AIM OF THE TASK —
Every record is to be duplicated exactly as it reads, without its images.

[RECORDS — start]

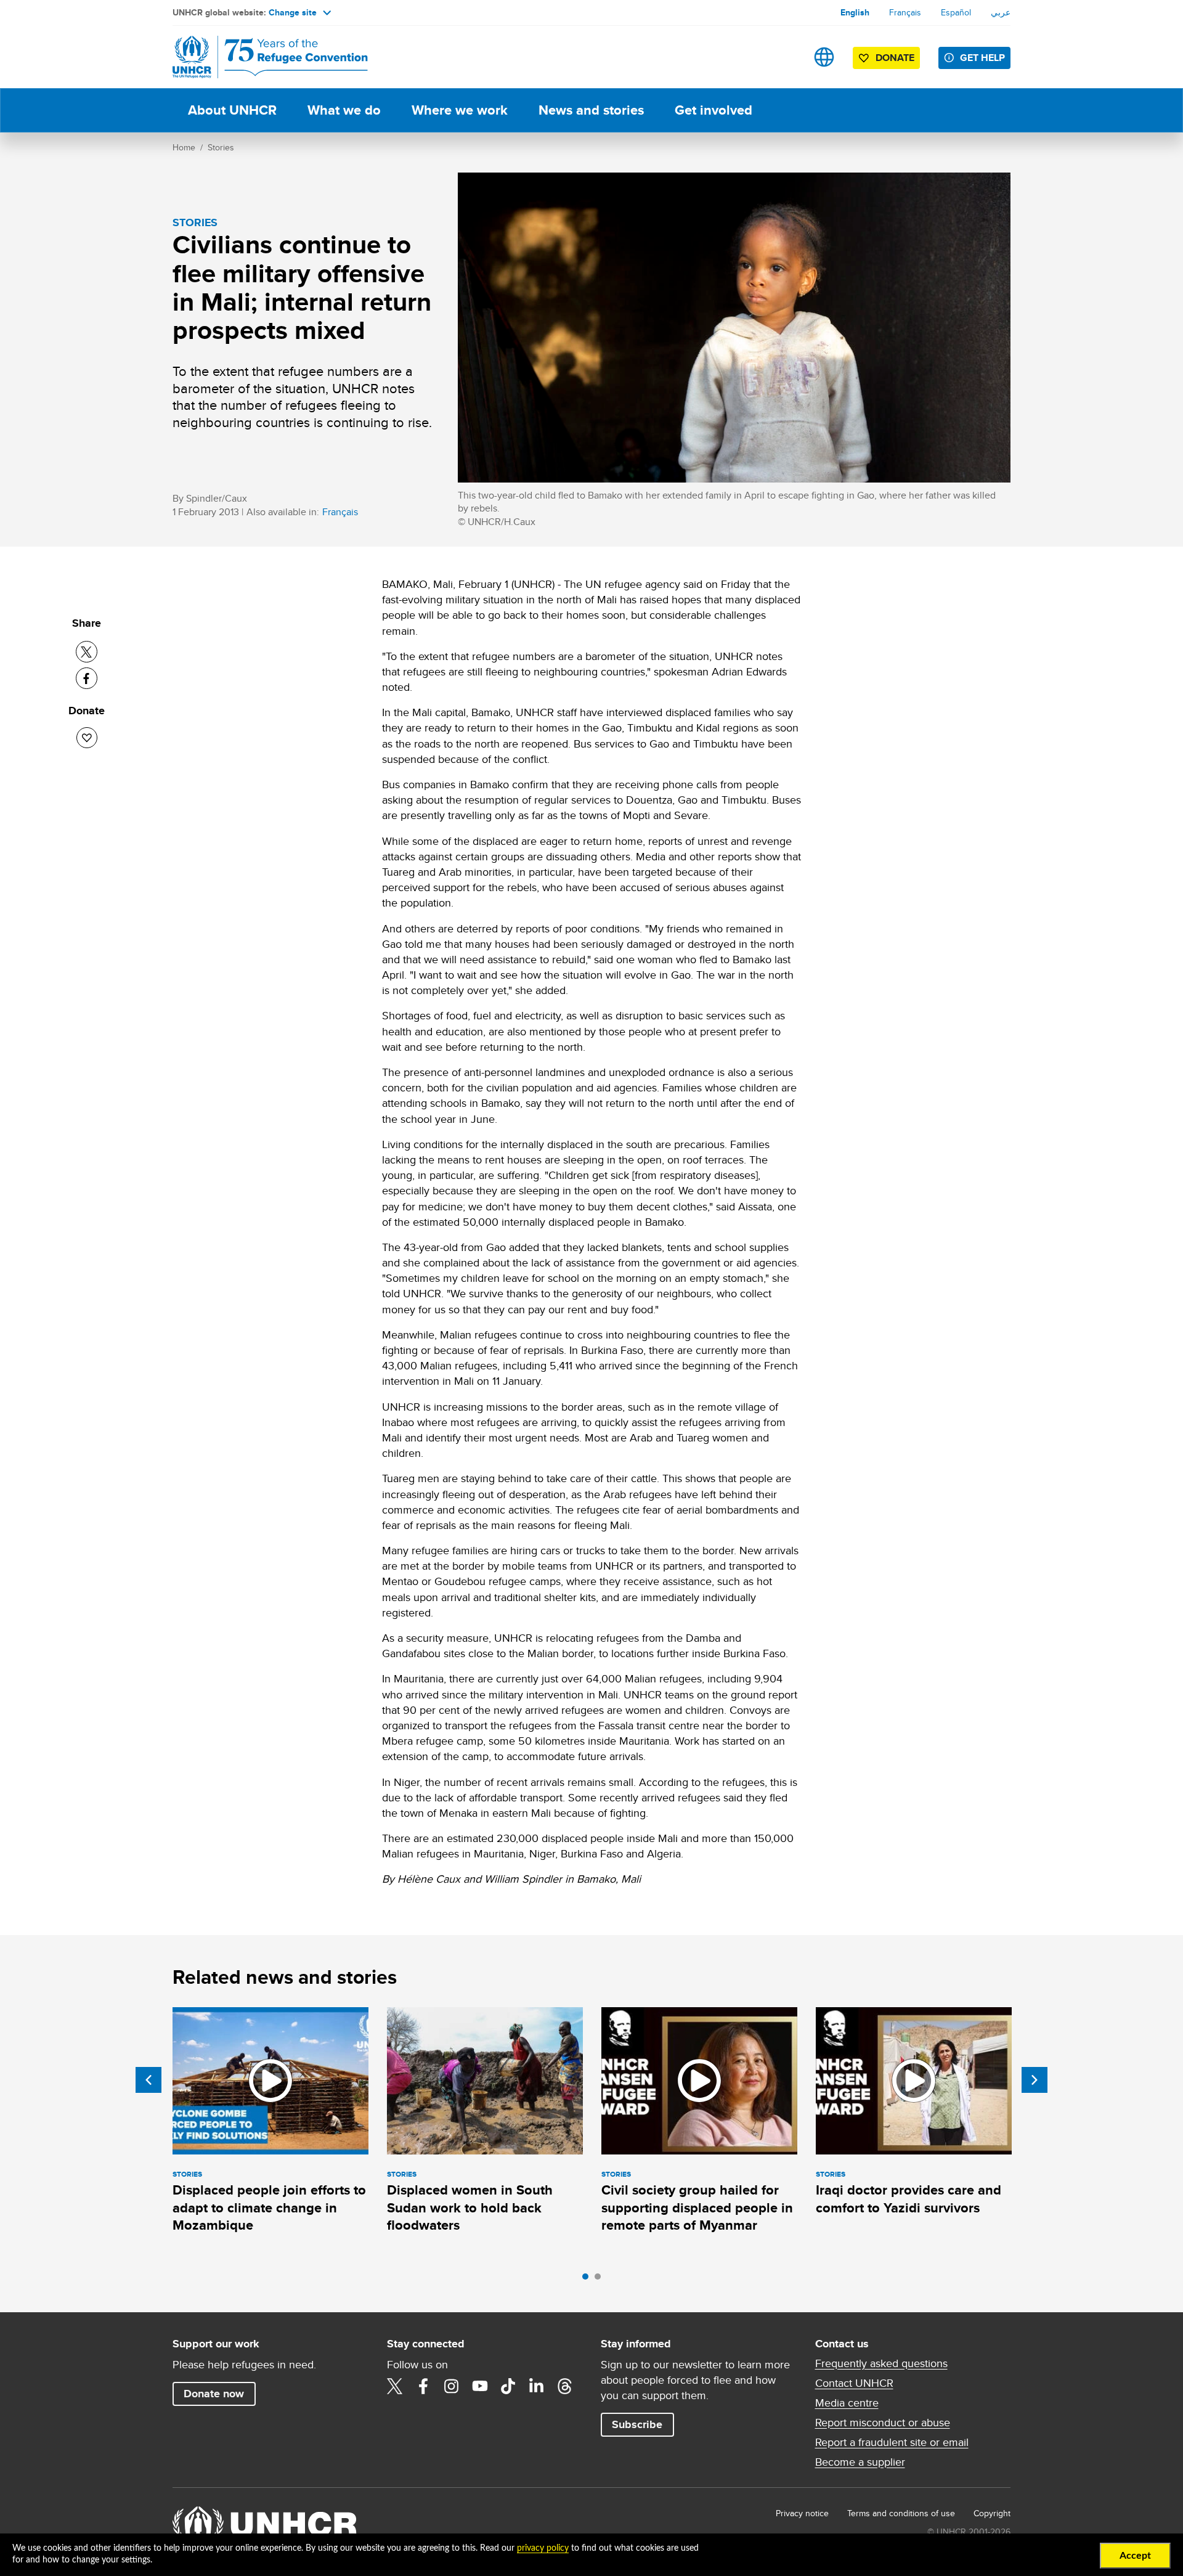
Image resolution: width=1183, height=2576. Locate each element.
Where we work (460, 110)
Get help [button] (982, 58)
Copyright (992, 2513)
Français (905, 12)
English (854, 12)
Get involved (713, 110)
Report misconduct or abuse (882, 2422)
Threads (565, 2386)
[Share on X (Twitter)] (86, 651)
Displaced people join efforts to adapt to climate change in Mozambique (269, 2207)
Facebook (423, 2386)
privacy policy (543, 2548)
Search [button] (785, 57)
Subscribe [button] (637, 2424)
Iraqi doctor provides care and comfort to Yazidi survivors (908, 2198)
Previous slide (148, 2080)
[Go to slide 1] (588, 2279)
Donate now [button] (214, 2394)
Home (184, 147)
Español (956, 12)
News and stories (591, 110)
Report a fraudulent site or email (892, 2442)
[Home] (259, 57)
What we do (344, 110)
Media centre (847, 2403)
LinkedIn (537, 2386)
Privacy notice (802, 2513)
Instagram (452, 2386)
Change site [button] (293, 12)
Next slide (1034, 2080)
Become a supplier (860, 2462)
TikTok (508, 2386)
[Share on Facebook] (86, 678)
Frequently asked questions (881, 2363)
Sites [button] (824, 57)
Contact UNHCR (854, 2383)
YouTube (480, 2386)
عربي (1000, 12)
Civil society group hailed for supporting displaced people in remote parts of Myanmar (697, 2207)
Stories (221, 147)
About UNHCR (232, 110)
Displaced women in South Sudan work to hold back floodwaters (470, 2207)
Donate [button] (895, 58)
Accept (1135, 2556)
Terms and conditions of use (901, 2513)
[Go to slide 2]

[RECORDS — finish]

TASK SOLUTION —
Image resolution: width=1183, height=2576. Locate each element.
Where we work (460, 110)
Get help [button] (982, 58)
Copyright (992, 2513)
Français (905, 12)
English (854, 12)
Get involved (713, 110)
Report misconduct or abuse (882, 2422)
Threads (565, 2386)
[Share on X (Twitter)] (86, 651)
Displaced people join efforts to adapt to climate change in Mozambique (269, 2207)
Facebook (423, 2386)
privacy policy (543, 2548)
Search [button] (785, 57)
Subscribe [button] (637, 2424)
Iraqi doctor provides care and comfort to Yazidi survivors (908, 2198)
Previous slide (148, 2080)
[Go to slide 1] (588, 2279)
Donate now [button] (214, 2394)
Home (184, 147)
Español (956, 12)
News and stories (591, 110)
Report a fraudulent site or email (892, 2442)
[Home] (259, 57)
What we do (344, 110)
Media centre (847, 2403)
LinkedIn (537, 2386)
Privacy notice (802, 2513)
Instagram (452, 2386)
Change site [button] (293, 12)
Next slide (1034, 2080)
Become a supplier (860, 2462)
TikTok (508, 2386)
[Share on Facebook] (86, 678)
Frequently asked questions (881, 2363)
Sites [button] (824, 57)
Contact UNHCR (854, 2383)
YouTube (480, 2386)
عربي (1000, 12)
Civil society group hailed for supporting displaced people in remote parts of Myanmar (697, 2207)
Stories (221, 147)
About UNHCR (232, 110)
Displaced women in South Sudan work to hold back floodwaters (470, 2207)
Donate [button] (895, 58)
Accept (1135, 2556)
Terms and conditions of use (901, 2513)
[Go to slide 2]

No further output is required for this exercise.